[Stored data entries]
============

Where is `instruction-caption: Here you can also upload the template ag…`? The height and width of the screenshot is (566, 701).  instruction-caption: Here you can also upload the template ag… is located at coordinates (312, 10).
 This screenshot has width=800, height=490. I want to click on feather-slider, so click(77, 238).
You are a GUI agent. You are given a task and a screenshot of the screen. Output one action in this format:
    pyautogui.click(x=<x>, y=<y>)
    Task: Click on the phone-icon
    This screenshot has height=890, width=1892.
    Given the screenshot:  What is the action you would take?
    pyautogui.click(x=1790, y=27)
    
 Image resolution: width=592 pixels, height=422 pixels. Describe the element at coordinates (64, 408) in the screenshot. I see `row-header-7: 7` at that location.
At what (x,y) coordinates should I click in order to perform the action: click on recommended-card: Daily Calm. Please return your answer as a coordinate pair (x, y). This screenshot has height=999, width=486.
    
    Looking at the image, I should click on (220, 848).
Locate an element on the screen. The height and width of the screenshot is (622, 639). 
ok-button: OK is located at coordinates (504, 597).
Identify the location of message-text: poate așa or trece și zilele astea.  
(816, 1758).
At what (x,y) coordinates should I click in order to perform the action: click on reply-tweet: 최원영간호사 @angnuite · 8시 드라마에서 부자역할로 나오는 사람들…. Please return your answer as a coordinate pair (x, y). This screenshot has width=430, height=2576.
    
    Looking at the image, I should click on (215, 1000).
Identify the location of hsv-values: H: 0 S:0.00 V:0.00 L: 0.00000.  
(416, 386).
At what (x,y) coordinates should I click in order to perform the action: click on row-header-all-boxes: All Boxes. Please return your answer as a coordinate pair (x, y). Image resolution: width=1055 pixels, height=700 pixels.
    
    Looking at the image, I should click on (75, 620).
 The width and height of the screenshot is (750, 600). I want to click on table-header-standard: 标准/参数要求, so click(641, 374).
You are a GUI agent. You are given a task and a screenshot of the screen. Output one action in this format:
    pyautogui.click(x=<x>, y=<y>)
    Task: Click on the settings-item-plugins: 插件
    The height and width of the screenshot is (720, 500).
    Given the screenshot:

============

Please repeat the material, starting at the line that contains "has height=999, width=486." and stopping after its final line.

*Written answer*.
At what (x,y) coordinates should I click in order to perform the action: click on recommended-card: Daily Calm. Please return your answer as a coordinate pair (x, y). This screenshot has height=999, width=486.
    
    Looking at the image, I should click on (220, 848).
Locate an element on the screen. The height and width of the screenshot is (622, 639). 
ok-button: OK is located at coordinates (504, 597).
Identify the location of message-text: poate așa or trece și zilele astea.  
(816, 1758).
At what (x,y) coordinates should I click in order to perform the action: click on reply-tweet: 최원영간호사 @angnuite · 8시 드라마에서 부자역할로 나오는 사람들…. Please return your answer as a coordinate pair (x, y). This screenshot has width=430, height=2576.
    
    Looking at the image, I should click on (215, 1000).
Identify the location of hsv-values: H: 0 S:0.00 V:0.00 L: 0.00000.  
(416, 386).
At what (x,y) coordinates should I click in order to perform the action: click on row-header-all-boxes: All Boxes. Please return your answer as a coordinate pair (x, y). Image resolution: width=1055 pixels, height=700 pixels.
    
    Looking at the image, I should click on (75, 620).
 The width and height of the screenshot is (750, 600). I want to click on table-header-standard: 标准/参数要求, so click(641, 374).
You are a GUI agent. You are given a task and a screenshot of the screen. Output one action in this format:
    pyautogui.click(x=<x>, y=<y>)
    Task: Click on the settings-item-plugins: 插件
    The height and width of the screenshot is (720, 500).
    Given the screenshot:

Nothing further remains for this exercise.